_Texto de apoio_.

..............................

Mudar Tudo
Fazia quatro anos que eu não passava a Páscoa em casa com os familiares. Assim, eu vinha esperando com ansiedade a chegada do recesso escolar para participar das festividades de Páscoa com todos eles. Estávamos na cozinha preparando o jantar de sexta-feira à noite quando perguntei a minha mãe acerca da reunião de família que ela estava organizando.
“Todos querem voltar para o lago”, disse ela ao cortar os legumes. “Mas durante a viagem de seis horas de carro no ano passado (…).” Olhei para ela, que largara a faca e ficara com a voz embargada. Seus olhos encheram-se de lágrimas e sua fisionomia mudou. “Achei que iria morrer. Achei mesmo que iria morrer.”
Eu nem sabia o que dizer à minha mãe, sempre tão dócil e paciente, ao ouvi-la falar da possibilidade de morrer. Eu queria abraçá-la até ela parar de tremer. Queria dizer-lhe que tudo estava bem — os médicos iriam descobrir qual era aquela doença, passar-lhe remédios e restabelecer-lhe totalmente a saúde. Mas eu não conseguia fazê-lo.
Eu recusara-me a pensar na morte durante o ano em que ela estivera doente, mesmo ao jejuar, orar e esperar. Contudo, eu via que ela estava perdendo as forças e sofrendo. Mas ela não se queixava de seus padecimentos. Ela só trabalhava ainda mais, pois não conseguia dormir nem mesmo se sentar. A dor era perto do coração e fazia-a tremer sempre que tentava relaxar. Mas logo seu sofrimento tornou-se visível devido às profundas olheiras e a expressão fatigada de seus olhos.
Logo as dores vieram acompanhadas de desânimo. Depois de um ano inteiro de consultas com médicos e de exames, ela ficou arrasada ao perceber que ninguém conseguia descobrir a causa das intensas dores que ela sentia perto do coração. Os resultados dos exames foram todos normais. Segundo os médicos, não havia nada de errado.

..............................

_Dados extraídos_.
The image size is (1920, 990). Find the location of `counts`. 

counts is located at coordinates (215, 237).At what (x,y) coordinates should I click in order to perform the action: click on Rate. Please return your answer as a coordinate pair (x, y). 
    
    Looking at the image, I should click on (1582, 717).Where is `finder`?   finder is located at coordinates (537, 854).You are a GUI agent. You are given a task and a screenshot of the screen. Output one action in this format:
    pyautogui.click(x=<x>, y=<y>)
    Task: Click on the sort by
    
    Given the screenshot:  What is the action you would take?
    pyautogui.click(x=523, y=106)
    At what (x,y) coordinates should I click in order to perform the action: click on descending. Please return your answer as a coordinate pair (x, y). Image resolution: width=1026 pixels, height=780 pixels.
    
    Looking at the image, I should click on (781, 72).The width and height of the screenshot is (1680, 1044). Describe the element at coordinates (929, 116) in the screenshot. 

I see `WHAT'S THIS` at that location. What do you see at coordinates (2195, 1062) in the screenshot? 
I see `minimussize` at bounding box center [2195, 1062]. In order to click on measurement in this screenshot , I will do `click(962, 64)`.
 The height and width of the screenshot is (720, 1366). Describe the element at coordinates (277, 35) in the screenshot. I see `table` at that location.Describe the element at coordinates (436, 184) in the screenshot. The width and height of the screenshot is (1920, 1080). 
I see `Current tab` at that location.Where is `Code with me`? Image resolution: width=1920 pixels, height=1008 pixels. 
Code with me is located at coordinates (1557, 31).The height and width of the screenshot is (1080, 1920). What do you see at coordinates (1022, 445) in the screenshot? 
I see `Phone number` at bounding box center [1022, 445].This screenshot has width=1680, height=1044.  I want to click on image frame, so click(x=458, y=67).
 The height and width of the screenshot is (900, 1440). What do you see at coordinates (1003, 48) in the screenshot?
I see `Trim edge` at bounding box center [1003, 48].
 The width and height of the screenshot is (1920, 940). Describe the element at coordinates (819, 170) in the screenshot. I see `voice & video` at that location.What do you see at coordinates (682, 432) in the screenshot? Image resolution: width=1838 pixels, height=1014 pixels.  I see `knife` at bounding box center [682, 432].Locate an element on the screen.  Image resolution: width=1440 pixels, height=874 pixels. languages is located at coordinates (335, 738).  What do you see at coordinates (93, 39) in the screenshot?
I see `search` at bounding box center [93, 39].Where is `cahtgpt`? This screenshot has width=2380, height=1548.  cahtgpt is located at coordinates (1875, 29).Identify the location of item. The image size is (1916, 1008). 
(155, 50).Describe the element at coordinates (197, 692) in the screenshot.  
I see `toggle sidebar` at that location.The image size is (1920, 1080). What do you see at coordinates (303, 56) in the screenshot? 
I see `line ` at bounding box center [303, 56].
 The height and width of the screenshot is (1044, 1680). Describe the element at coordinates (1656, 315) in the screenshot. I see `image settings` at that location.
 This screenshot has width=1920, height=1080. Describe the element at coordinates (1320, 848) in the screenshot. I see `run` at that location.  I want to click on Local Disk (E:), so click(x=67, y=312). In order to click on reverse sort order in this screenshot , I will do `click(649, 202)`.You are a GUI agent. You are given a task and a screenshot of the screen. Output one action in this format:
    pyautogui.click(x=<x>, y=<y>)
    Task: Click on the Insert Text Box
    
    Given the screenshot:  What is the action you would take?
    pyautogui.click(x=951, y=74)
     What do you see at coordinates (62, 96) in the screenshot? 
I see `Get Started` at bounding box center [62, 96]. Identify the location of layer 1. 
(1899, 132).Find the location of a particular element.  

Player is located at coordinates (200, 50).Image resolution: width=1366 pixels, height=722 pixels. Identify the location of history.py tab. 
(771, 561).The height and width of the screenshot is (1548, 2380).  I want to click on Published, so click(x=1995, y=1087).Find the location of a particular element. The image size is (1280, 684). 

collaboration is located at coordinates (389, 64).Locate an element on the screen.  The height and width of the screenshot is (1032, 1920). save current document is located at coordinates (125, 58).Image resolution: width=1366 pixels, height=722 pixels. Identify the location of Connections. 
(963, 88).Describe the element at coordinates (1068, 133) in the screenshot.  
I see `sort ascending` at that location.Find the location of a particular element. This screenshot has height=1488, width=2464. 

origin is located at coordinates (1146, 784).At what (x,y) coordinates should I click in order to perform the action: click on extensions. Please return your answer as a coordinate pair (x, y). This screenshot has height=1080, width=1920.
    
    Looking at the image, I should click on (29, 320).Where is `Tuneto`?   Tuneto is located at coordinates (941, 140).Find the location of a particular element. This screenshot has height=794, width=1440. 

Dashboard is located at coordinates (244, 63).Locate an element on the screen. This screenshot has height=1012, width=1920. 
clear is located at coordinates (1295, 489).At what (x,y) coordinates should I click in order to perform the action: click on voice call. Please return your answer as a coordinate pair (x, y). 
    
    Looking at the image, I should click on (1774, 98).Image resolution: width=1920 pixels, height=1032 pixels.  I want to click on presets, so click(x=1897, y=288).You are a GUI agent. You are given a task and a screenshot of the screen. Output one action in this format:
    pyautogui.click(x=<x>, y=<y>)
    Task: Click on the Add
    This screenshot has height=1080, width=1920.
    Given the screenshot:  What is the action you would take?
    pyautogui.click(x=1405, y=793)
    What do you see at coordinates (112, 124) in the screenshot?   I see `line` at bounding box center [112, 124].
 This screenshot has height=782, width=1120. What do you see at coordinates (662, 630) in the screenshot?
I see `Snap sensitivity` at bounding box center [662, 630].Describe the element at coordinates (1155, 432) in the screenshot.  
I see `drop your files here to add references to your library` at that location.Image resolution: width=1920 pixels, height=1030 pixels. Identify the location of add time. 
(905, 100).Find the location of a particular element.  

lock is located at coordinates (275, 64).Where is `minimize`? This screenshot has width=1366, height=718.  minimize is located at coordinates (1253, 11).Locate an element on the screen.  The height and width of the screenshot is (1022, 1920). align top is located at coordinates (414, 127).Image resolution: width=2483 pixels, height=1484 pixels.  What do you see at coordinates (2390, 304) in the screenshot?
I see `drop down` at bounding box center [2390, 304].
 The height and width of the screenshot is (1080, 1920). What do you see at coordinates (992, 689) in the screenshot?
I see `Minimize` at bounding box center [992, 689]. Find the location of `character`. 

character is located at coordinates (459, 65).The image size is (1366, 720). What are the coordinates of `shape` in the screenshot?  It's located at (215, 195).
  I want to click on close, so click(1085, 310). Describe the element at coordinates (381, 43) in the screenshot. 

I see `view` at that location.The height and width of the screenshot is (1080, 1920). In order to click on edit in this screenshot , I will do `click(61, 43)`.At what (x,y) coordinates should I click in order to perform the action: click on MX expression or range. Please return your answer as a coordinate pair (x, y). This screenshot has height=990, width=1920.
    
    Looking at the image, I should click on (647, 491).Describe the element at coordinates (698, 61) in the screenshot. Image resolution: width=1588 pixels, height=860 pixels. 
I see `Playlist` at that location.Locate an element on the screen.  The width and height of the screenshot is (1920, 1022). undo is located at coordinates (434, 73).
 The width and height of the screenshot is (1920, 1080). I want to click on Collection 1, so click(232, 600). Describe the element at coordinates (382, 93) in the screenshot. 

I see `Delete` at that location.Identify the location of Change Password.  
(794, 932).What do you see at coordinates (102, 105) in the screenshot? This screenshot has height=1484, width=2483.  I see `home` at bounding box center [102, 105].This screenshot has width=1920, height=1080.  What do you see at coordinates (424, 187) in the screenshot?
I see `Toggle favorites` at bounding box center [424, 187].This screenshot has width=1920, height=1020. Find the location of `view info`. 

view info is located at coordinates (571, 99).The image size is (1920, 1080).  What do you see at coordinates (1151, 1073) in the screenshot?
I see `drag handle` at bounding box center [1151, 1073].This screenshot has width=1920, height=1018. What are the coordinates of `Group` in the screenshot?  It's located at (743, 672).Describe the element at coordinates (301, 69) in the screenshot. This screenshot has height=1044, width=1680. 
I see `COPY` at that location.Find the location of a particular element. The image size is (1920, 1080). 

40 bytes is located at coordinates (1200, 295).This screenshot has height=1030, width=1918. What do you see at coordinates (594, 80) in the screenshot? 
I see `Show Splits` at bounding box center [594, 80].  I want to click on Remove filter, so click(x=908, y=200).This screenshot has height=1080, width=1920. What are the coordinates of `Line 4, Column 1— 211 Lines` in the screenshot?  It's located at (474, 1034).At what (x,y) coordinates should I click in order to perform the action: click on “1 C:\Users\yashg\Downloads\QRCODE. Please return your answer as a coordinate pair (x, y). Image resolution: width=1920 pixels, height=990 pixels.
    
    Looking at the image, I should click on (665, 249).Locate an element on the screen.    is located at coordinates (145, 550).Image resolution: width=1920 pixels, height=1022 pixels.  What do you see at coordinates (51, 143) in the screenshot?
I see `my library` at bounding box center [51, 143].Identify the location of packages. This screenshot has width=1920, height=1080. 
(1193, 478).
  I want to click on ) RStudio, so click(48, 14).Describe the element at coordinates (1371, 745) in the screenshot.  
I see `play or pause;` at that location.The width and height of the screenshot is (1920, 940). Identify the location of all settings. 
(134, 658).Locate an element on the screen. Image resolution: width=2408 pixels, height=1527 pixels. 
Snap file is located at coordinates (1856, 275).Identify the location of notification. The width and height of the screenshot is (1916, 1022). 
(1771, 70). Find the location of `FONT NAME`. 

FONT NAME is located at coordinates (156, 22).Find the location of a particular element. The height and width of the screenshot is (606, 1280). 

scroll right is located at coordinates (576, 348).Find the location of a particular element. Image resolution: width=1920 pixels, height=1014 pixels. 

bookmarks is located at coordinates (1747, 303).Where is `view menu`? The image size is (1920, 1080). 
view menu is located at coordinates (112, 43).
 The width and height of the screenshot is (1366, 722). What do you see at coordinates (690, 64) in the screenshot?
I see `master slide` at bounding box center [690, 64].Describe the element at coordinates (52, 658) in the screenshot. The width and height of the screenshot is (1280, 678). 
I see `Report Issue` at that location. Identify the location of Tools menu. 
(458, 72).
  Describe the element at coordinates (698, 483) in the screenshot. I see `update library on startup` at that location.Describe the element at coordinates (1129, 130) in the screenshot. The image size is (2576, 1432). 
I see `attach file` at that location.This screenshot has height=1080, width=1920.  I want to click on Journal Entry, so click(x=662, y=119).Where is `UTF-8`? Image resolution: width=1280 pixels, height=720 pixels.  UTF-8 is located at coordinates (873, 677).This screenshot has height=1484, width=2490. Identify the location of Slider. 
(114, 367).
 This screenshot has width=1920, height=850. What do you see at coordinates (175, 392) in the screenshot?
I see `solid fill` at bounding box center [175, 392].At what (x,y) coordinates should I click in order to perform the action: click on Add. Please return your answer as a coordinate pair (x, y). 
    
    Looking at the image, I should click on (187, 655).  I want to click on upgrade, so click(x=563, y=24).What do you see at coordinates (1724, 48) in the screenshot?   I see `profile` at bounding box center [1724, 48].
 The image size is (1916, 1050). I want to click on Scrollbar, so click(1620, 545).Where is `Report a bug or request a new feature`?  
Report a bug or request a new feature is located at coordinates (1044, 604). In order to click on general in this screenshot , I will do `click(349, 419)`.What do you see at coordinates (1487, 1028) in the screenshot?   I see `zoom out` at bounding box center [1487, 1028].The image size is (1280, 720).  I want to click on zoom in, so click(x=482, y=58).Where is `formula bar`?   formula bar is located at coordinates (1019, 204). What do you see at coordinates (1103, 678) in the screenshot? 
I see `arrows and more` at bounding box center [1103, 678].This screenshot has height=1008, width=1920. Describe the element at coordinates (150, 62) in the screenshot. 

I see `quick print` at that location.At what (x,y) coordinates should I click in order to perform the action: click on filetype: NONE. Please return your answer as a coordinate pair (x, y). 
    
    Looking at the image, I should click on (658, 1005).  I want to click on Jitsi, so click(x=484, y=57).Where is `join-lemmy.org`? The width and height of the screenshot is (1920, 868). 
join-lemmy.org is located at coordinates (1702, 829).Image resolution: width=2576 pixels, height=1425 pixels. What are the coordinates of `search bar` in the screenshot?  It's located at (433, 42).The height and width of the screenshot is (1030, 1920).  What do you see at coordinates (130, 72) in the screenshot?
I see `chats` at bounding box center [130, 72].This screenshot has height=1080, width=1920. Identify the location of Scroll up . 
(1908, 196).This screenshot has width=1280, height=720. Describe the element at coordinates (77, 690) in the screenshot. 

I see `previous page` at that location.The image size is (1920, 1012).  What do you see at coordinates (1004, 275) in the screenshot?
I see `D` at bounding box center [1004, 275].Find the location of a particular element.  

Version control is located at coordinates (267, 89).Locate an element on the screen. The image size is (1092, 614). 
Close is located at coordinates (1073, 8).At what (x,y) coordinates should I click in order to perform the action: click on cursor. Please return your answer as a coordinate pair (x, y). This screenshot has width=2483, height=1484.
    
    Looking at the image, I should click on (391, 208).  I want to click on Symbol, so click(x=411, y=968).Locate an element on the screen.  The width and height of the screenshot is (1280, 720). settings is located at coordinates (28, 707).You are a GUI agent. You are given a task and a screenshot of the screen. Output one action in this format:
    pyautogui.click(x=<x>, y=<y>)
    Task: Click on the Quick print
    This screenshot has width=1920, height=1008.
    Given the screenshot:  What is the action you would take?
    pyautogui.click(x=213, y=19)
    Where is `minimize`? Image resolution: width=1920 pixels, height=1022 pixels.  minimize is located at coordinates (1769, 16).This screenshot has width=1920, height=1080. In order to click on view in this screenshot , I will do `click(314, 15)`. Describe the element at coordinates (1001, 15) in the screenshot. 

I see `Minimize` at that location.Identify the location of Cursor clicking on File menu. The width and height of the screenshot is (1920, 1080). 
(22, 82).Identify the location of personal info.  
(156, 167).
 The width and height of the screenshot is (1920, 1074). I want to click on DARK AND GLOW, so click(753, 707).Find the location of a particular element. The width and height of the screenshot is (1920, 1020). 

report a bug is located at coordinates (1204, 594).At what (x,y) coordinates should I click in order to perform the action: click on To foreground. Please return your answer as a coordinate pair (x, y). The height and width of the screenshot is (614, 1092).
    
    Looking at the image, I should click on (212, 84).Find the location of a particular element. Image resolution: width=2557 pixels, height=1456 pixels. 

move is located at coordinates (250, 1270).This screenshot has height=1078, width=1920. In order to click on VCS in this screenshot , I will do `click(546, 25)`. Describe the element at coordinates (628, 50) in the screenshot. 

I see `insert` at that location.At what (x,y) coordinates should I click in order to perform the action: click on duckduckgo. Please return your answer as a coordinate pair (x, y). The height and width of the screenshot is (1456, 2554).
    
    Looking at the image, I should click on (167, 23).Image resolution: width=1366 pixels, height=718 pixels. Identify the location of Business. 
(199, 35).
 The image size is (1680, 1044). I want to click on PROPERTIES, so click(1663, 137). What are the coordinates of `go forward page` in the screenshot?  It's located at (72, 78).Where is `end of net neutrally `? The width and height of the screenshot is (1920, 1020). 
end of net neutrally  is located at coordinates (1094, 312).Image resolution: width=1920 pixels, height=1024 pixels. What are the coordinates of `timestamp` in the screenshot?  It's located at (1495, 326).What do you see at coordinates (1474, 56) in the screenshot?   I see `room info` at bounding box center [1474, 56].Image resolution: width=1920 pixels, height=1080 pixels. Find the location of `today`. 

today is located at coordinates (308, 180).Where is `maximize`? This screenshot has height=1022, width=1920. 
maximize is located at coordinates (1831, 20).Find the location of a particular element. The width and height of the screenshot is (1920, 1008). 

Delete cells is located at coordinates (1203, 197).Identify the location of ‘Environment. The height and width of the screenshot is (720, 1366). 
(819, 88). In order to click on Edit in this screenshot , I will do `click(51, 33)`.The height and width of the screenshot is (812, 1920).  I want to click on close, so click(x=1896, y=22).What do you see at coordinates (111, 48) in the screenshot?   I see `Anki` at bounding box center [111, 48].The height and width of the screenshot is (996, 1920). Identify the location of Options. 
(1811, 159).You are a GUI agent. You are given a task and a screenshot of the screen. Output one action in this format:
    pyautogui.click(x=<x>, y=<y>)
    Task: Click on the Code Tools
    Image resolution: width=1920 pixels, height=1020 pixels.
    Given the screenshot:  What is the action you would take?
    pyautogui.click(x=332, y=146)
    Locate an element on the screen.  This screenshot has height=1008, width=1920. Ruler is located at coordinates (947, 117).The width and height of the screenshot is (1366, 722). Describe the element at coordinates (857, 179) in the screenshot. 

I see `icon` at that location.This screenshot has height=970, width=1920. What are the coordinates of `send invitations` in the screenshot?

..............................

_Atividades propostas_.
A: Transcreva do texto de apoio o trecho que começa nas palavras "Eu recusara-me a" e termina depois de "nada de errado.".
B: Indique se cada afirmação abaixo está de acordo com o texto de apoio, respondendo sim ou não e citando literalmente as palavras do texto que decidem a questão. (i) Quem narra não passava a Páscoa em casa havia quatro anos. (ii) A mãe costumava queixar-se de seus padecimentos. (iii) Os exames da mãe revelaram a causa das dores perto do coração.

_Respostas_.
A:
Eu recusara-me a pensar na morte durante o ano em que ela estivera doente, mesmo ao jejuar, orar e esperar. Contudo, eu via que ela estava perdendo as forças e sofrendo. Mas ela não se queixava de seus padecimentos. Ela só trabalhava ainda mais, pois não conseguia dormir nem mesmo se sentar. A dor era perto do coração e fazia-a tremer sempre que tentava relaxar. Mas logo seu sofrimento tornou-se visível devido às profundas olheiras e a expressão fatigada de seus olhos.
Logo as dores vieram acompanhadas de desânimo. Depois de um ano inteiro de consultas com médicos e de exames, ela ficou arrasada ao perceber que ninguém conseguia descobrir a causa das intensas dores que ela sentia perto do coração. Os resultados dos exames foram todos normais. Segundo os médicos, não havia nada de errado.

B:
(i) Sim: "Fazia quatro anos que eu não passava a Páscoa em casa com os familiares."
(ii) Não: "Mas ela não se queixava de seus padecimentos."
(iii) Não: "Os resultados dos exames foram todos normais."